Using OpenGL 3.3 core profile, I'm rendering a full-screen "quad" (as a single oversized triangle) via gl.DrawArrays(gl.TRIANGLES, 0, 3) with the following shaders.
Vertex shader:
#version 330 core
#line 1
vec4 vx_Quad_gl_Position () {
const float extent = 3;
const vec2 pos[3] = vec2[](vec2(-1, -1), vec2(extent, -1), vec2(-1, extent));
return vec4(pos[gl_VertexID], 0, 1);
}
void main () {
gl_Position = vx_Quad_gl_Position();
}
Fragment shader:
#version 330 core
#line 1
out vec3 out_Color;
vec3 fx_RedTest (const in vec3 vCol) {
return vec3(0.9, 0.1, 0.1);
}
vec3 fx_Grayscale (const in vec3 vCol) {
return vec3((vCol.r * 0.3) + (vCol.g * 0.59) + (vCol.b * 0.11));
}
void main () {
out_Color = fx_RedTest(out_Color);
out_Color = fx_Grayscale(out_Color);
}
Now, the code may look a bit odd and the present purpose of this may seem useless, but that shouldn't phase the GL driver.

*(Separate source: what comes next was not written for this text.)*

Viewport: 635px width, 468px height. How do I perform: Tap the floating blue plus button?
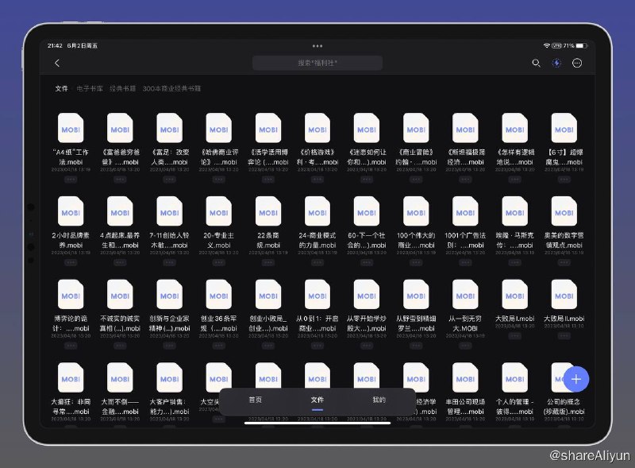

On a GeForce, a get a gray screen as expected. That is, the "grayscale effect" applied to the hard-coded color "red" (0.9, 0.1, 0.1).
However, Intel HD 4000 [driver 9.17.10.2932 (12-12-2012) version -- the newest as of today] always, repeatedly shows nothing but the following constantly-flickering noise pattern:
Now, just to experiment a little, I changed the fx_Grayscale() function around a little bit -- effectively it should be yielding the same visual result, just with slightly different coding:
vec3 fx_Grayscale (const in vec3 vCol) {
vec3 col = vec3(0.9, 0.1, 0.1);
col = vCol;
float x = (col.r * 0.3) + (col.g * 0.59) + (col.b * 0.11);
return vec3(x, x, x);
}
Again, Nvidia does the correct thing whereas Intel HD now always, repeatedly produces a rather different, but still constantly-flickering noise pattern:
Must I suspect (yet another) Intel GL driver bug, or do you see any issues with my GLSL code -- not from a prettiness perspective (it's part of a shader code-gen experimental project) but from a mere spec-correctness point of view?